Étrange cette alarme, songea Destuiz. Au fur et à mesure que le son du personateur pénétrait sa conscience, il émergea du sommeil. Une lueur pulsait dans la pénombre, accompagnée de la sonnerie caractéristique d'un appel. Il connecta le communicateur.

– Ici Johan Destuiz, dit-il d'une voix pâteuse.

– Ah ! Destuiz ! J'ai eu un mal fou à vous joindre !

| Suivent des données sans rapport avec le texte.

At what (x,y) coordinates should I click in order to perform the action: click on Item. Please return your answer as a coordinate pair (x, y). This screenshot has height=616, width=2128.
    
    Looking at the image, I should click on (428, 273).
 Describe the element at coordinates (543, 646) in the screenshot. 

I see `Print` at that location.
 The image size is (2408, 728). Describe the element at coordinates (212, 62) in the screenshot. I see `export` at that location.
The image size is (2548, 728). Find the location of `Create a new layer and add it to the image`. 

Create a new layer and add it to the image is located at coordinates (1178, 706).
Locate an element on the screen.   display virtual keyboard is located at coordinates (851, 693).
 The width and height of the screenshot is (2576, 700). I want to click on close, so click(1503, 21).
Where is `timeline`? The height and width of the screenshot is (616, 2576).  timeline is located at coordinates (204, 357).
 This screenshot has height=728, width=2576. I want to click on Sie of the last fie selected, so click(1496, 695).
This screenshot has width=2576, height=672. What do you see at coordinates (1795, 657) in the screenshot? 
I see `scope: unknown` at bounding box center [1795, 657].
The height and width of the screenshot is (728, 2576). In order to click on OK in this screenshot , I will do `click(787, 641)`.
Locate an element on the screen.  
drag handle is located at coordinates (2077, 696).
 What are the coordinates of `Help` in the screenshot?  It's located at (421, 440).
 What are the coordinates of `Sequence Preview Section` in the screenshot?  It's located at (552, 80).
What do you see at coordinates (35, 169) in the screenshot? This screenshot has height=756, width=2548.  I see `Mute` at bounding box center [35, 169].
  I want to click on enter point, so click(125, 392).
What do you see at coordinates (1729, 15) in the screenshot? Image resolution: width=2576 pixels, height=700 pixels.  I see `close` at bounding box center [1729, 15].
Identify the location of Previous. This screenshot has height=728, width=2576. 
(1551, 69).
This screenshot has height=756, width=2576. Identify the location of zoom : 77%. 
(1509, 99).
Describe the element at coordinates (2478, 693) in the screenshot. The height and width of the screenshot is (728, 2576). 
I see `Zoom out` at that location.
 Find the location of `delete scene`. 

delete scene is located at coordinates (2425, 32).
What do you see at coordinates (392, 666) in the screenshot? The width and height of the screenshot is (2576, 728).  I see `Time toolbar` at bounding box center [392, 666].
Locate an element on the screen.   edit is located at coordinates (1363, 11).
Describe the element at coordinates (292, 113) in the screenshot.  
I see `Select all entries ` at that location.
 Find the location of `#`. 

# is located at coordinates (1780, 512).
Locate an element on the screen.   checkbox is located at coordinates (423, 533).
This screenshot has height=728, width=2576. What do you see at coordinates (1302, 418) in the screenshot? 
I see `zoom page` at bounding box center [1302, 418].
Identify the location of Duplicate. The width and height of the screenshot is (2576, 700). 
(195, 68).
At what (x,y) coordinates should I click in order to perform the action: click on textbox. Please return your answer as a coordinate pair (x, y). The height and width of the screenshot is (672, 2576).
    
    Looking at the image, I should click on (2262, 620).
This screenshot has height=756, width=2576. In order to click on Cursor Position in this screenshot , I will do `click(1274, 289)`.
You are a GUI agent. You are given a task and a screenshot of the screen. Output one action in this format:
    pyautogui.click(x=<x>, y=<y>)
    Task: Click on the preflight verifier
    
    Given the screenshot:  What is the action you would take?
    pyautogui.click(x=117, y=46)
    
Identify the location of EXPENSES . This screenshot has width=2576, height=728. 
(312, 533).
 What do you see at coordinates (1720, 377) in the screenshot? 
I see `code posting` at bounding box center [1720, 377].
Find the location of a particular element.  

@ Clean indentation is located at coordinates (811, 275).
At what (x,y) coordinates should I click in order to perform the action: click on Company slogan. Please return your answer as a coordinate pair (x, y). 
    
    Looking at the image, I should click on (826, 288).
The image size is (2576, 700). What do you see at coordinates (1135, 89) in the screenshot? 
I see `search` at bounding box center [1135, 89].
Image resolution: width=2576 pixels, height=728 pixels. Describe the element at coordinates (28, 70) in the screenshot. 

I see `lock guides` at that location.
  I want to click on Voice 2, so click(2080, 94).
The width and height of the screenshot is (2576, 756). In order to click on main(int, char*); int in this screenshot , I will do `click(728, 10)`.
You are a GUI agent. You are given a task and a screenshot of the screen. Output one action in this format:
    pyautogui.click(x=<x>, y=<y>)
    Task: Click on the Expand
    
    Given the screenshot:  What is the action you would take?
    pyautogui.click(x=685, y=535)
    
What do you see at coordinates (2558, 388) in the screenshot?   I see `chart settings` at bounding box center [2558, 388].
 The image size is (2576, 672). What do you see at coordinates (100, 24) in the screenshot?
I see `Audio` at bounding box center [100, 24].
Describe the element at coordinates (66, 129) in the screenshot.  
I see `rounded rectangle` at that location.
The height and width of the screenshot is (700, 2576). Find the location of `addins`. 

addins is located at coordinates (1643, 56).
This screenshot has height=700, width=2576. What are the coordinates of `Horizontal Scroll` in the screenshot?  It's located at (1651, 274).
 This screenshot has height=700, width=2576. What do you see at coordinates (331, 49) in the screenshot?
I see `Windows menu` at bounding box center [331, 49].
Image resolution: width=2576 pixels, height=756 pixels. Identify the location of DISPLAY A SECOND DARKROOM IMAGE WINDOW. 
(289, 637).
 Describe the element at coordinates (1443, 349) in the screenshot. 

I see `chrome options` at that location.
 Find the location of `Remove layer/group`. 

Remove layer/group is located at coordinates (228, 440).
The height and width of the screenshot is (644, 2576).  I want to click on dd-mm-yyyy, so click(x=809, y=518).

– Bonjour, monsieur l'ambassadeur.

– J'ai une bonne nouvelle pour vous, nasilla la voix transmise par le personateur.

– Ah ?

– J'ai obtenu un prêt de sept millions auprès de Daltimore. J'ai réussi à le faire plier en le menaçant de le traîner devant le tribunal galactique pour non-assistance à planète en danger.

Destuiz se redressa sur son lit. Son épaule le faisait toujours cruellement souffrir et sa tête tournait encore sous l'effet des calmants.

– Je vous fais parvenir la carte de crédit par Groom Service. Donnez-moi votre adresse et ne bougez pas tant que vous n'aurez pas reçu la somme, d'accord ?

– Entendu, je vous remercie de vous être donné tant de mal.

– C'était la moindre des choses, et je suis heureux d'avoir pu vous être utile, croyez-moi. Bon, je vous souhaite bonne chance, et surtout tenez-moi au courant !

– Je n'y manquerai pas.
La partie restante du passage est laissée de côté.